- [What you have to do]: Give again, word for word, every line below from the one that has "Viewport: 975px width, 394px height." through the one that has "Toggle Italic formatting", both included, and no others.

Saved data entries:
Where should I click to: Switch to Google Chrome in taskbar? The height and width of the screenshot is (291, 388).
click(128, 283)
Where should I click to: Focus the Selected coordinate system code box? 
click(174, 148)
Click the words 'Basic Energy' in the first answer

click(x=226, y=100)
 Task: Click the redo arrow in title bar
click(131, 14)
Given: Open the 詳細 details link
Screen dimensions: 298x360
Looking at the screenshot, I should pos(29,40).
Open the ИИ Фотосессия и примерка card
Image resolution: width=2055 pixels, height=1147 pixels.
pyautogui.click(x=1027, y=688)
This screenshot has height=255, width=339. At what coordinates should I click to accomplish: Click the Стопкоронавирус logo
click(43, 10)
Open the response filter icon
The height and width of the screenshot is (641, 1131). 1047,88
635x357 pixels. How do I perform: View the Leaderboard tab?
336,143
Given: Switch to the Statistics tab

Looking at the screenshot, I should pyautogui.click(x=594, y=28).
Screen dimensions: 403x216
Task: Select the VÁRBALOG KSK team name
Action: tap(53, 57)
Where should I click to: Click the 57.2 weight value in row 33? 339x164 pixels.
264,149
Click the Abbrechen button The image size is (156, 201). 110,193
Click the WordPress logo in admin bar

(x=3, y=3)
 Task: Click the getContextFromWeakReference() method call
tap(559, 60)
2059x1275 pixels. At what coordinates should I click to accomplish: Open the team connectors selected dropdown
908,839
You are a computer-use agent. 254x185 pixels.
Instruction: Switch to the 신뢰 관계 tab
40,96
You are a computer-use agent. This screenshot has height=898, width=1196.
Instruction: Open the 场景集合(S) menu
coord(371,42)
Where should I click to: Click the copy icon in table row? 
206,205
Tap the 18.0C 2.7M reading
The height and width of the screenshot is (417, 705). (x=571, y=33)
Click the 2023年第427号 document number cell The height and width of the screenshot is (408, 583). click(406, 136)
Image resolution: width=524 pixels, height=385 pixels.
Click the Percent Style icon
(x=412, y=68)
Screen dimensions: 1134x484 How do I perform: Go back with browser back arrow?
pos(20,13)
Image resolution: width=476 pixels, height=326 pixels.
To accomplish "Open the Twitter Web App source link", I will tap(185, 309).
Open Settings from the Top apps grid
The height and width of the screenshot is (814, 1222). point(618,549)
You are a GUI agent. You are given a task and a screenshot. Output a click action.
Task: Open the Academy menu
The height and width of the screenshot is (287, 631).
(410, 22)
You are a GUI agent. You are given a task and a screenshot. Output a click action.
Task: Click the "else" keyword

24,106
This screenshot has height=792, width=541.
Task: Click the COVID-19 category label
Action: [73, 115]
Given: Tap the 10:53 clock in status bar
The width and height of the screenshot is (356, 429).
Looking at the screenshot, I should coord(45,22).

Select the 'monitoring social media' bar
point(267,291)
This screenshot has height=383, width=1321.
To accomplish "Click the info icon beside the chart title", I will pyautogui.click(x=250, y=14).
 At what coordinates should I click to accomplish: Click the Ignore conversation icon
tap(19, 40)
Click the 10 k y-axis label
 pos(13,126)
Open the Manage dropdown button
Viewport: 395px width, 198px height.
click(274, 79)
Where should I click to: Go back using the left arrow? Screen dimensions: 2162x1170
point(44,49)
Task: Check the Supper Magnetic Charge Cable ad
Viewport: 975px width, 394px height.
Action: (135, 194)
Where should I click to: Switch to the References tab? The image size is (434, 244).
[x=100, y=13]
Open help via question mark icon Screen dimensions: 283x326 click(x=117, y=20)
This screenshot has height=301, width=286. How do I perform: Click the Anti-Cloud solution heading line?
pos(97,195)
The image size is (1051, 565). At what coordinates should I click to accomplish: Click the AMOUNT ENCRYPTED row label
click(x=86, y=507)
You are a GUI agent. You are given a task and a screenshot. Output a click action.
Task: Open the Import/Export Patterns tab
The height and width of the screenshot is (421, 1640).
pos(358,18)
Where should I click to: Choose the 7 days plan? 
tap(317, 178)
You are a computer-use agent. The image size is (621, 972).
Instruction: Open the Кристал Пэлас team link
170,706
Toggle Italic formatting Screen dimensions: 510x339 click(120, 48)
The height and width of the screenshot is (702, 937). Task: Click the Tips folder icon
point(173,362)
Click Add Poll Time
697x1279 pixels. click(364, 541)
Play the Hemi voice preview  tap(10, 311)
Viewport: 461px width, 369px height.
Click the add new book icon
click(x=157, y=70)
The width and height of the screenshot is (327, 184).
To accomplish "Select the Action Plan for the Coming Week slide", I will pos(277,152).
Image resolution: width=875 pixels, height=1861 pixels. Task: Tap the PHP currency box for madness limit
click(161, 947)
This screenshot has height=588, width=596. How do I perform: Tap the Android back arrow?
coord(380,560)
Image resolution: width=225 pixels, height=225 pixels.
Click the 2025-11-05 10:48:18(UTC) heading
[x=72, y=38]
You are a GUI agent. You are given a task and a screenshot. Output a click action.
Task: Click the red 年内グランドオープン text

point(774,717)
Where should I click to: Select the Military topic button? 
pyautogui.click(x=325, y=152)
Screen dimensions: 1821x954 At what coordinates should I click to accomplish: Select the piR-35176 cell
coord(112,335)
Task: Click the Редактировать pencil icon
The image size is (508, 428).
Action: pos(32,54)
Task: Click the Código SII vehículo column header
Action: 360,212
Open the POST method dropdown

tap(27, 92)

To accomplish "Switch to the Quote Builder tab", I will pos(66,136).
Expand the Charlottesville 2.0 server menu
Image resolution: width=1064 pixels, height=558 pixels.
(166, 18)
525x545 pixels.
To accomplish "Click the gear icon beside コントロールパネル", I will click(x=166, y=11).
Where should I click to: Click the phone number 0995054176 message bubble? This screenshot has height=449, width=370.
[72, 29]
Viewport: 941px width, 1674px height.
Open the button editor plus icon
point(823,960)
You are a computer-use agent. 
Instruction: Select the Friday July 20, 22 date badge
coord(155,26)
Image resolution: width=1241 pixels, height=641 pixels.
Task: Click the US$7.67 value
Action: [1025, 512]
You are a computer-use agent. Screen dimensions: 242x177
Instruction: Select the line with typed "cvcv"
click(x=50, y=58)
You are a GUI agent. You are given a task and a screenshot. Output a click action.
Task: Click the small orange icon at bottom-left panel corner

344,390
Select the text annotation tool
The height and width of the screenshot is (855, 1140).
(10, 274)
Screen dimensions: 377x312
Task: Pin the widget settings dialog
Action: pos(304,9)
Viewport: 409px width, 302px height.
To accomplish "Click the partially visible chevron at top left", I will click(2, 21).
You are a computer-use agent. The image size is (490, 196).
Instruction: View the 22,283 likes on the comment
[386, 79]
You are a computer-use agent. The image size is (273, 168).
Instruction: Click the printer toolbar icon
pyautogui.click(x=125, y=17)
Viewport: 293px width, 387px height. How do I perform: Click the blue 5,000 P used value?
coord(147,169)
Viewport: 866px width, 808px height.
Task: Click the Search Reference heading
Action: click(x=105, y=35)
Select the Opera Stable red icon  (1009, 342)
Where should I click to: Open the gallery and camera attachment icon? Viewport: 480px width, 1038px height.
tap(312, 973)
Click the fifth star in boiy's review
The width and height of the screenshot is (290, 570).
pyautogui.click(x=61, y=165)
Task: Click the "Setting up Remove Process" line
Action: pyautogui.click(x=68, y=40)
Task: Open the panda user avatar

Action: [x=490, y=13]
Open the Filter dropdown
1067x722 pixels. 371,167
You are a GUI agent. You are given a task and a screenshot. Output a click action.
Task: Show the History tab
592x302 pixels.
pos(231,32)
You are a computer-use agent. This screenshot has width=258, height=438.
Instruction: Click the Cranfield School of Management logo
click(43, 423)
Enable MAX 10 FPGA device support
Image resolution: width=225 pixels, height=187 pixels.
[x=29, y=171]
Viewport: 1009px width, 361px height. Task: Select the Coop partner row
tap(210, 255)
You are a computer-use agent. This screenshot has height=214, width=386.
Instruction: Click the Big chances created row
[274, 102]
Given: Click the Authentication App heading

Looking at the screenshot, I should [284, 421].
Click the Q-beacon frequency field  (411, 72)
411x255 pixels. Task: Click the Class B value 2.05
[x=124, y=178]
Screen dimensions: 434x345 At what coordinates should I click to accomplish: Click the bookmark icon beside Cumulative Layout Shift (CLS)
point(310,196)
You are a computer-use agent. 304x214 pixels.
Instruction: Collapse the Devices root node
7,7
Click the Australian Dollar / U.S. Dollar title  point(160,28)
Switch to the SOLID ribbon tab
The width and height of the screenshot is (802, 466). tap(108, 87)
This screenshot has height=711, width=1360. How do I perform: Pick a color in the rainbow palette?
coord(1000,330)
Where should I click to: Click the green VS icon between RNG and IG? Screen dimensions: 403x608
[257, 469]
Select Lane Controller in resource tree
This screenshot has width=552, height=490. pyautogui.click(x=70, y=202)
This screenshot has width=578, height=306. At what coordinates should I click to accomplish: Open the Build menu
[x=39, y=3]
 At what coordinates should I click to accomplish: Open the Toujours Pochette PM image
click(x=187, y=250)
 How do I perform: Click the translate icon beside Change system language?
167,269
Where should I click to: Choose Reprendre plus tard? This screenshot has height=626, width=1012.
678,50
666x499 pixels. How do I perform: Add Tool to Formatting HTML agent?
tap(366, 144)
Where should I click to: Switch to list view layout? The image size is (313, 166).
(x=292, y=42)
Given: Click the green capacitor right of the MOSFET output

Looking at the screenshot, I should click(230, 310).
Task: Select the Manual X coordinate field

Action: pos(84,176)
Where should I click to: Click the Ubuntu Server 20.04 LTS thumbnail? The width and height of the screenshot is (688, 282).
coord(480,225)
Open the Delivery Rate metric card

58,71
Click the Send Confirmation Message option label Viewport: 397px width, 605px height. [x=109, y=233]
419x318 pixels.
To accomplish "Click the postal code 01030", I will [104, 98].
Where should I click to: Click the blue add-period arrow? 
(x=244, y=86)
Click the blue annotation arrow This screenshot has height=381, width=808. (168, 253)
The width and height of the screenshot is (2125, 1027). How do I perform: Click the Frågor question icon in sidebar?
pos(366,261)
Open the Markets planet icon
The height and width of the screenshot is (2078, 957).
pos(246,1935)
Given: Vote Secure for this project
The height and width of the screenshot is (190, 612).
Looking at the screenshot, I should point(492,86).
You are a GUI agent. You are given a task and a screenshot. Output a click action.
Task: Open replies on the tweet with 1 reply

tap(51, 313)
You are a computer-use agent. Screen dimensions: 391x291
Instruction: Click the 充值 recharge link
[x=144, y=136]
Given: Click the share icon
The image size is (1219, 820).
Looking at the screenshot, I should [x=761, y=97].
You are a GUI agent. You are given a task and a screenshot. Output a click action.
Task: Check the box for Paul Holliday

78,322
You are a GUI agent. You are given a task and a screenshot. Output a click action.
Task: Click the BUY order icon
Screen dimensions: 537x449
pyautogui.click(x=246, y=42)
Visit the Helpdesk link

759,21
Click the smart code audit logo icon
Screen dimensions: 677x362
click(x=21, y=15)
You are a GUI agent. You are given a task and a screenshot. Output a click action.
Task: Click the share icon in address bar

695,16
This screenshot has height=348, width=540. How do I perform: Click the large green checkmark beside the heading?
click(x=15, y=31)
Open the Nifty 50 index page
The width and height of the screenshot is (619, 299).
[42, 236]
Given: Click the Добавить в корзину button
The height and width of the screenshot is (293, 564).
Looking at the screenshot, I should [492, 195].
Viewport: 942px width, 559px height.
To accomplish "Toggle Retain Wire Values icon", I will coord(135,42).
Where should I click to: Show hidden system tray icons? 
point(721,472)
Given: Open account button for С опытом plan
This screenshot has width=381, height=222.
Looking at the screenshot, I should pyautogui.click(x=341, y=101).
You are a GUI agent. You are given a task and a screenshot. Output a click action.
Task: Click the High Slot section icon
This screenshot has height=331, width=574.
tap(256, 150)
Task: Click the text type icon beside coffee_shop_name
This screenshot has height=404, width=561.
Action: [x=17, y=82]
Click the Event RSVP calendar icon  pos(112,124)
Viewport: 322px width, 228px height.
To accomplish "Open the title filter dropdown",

- [Response to the exercise]:
Viewport: 975px width, 394px height.
Action: (135, 194)
Where should I click to: Switch to the References tab? The image size is (434, 244).
[x=100, y=13]
Open help via question mark icon Screen dimensions: 283x326 click(x=117, y=20)
This screenshot has height=301, width=286. How do I perform: Click the Anti-Cloud solution heading line?
pos(97,195)
The image size is (1051, 565). At what coordinates should I click to accomplish: Click the AMOUNT ENCRYPTED row label
click(x=86, y=507)
You are a GUI agent. You are given a task and a screenshot. Output a click action.
Task: Open the Import/Export Patterns tab
The height and width of the screenshot is (421, 1640).
pos(358,18)
Where should I click to: Choose the 7 days plan? 
tap(317, 178)
You are a computer-use agent. The image size is (621, 972).
Instruction: Open the Кристал Пэлас team link
170,706
Toggle Italic formatting Screen dimensions: 510x339 click(120, 48)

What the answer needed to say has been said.